I remember the question, in the distant technological past, in a Carphone Warehouse outlet on the Marylebone Road in London. I was picking up my first, clunky mobile phone.
“And is it possible to overcharge the phone?” asked a customer alongside me.
The assistant gave him some unscientific reassurance. No, he wasn’t to worry. And that answer has lodged in my mind as a comforting “fact” about mobile phones ever since.
I’ve never bothered to check it, despite having recharged my phones and other electronic devices many thousands of times since that day.
Today, 20 years on, I discover that, according to the makers of BrightCharger, a new “smart” charger for mobile phones and other devices, you can, indeed, overcharge your phone. This device promises to prevent you from doing that.
It appears that a 90% charge is sufficient. The charge level decreases more rapidly when higher than 90% or lower than 10%, says BrightCharger. “As smartphone users may have noticed, charge levels may decrease by up to 5% within minutes of unplugging a fully-charged phone from a charger,” the company notes on its website.
Yes, I’ve noticed that, but never wondered why it happened, or what it is doing to my electricity bill.
The standard charger, it seems, is constantly trying to replenish that lost 5 or 10%, and unnecessarily using power by doing so, whereas BrightCharger switches itself off as soon as the battery is optimally-charged.
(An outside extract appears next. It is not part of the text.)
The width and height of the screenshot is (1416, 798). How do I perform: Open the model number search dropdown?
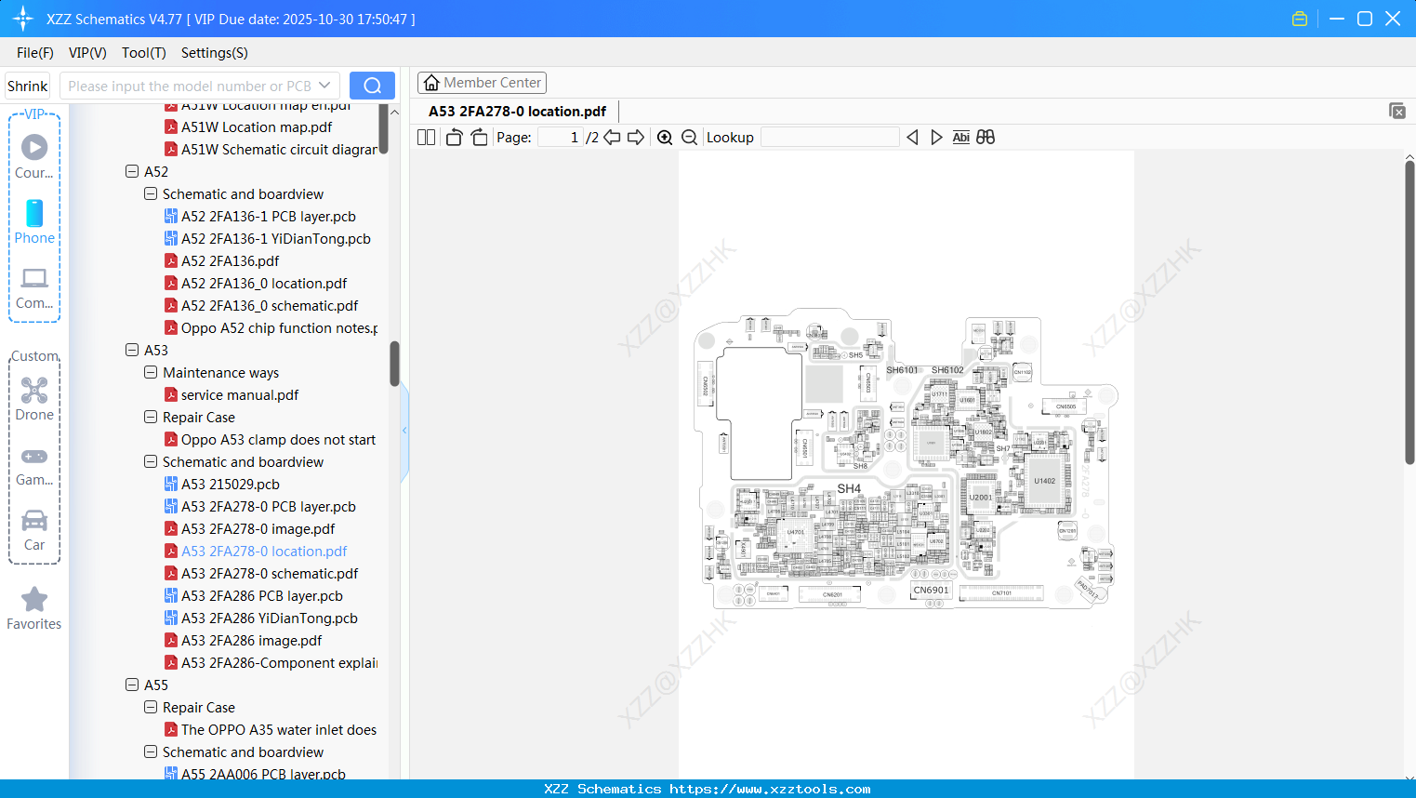[x=324, y=85]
Which could mean less than 100%. (Some devices apparently have an intelligent charging mechanism built in, and will automatically stop charging when their batteries are full.)
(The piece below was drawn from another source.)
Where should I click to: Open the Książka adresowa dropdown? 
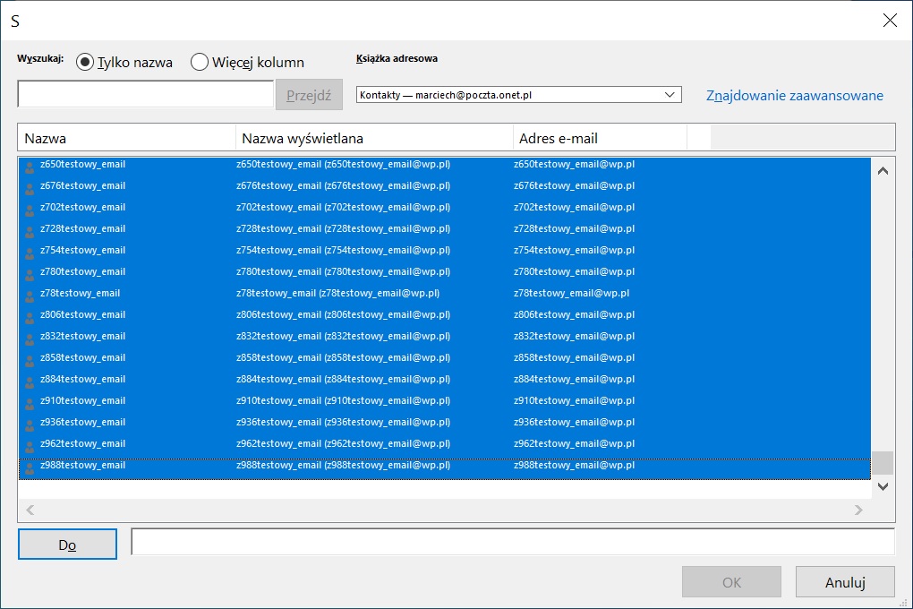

The Finnish company behind BrightCharger, which launched in 2015, claims that continually topping up a device’s battery can pose a fire risk, and harm the lifespan of batteries, in exchange for minimal boost in charge. And energy is wasted, too, when chargers are “live” – plugged into an outlet, but not attached to a phone.
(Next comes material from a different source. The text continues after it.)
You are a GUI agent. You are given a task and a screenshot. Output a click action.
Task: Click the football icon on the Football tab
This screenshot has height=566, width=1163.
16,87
BrightCharger is a straightforward and simple device that only does three things. Plug in your phone, or any device that uses a USB charger, and touch the light to begin charging.
The LED turns green to show that it is delivering your device a charge.
When it’s reached the optimum level of charge, it switches off and the light turns white. And that’s it. So if, for example, you are charging your phone overnight, there is no risk of overcharging it.
According to BrightCharger, there are three types of electricity consumption:
- When a charger is plugged in and consuming electricity, when there is a potential, though very small, fire hazard.
- When a charger is in the process of charging a battery
- When a charger keeps supplying power to a full battery. Here too it consumes electricity, harms the battery and poses a potential fire hazard.
BrightCharger’s philosophy is to minimise type 1 and type 3 consumption. “These types of electricity consumption are not beneficial to anyone.”
It doesn’t try to estimate how much energy is used on the estimated 10 billion devices (2017 figures) currently in use in the world, but there is clearly a lot of power wastage. “We think that saving even a single watt of electricity is good for both the wallet and the environment.” BrightCharger claims the lifespan of batteries will be longer, but I could find no technical support for this online or in the release I read.
When it is not charging, BrightCharger can be used as an LED nightlight, using, so the company claims, “very close to zero” power. And nightlight mode can be disabled.
The company launched a crowdfunding campaign on Indiegogo this month (May, 2017), and investors in this “socially responsible” product are able to please early orders. In September mass production begins. In October the first BrightChargers will be shipped to backers.
This clearly isn’t a business operating out of the Helsinki garage. “The original idea came from my personal frustration with the overcharging issues of current chargers,” BrightCharger CTO and inventor Harri Tiainen says in a release.
“I developed the original concept from scratch then decided to form a team around the invention, [with] technical, commercial, PR and international experience. [They have] invested their own time and money to ramp up the business over the past two years.”
Backers on Indiegogo making the basic $33 stake will get the device (“the Rolls Royce of chargers”, RRP $49) before everyone else. (For the moment users in the UK and other countries using three-point plugs will need an adapter to accept the standard two point European and US fitting.)
The market will decide soon enough, but at first glance (online) it looks like an interesting prospect, with you and everybody you know as potential users.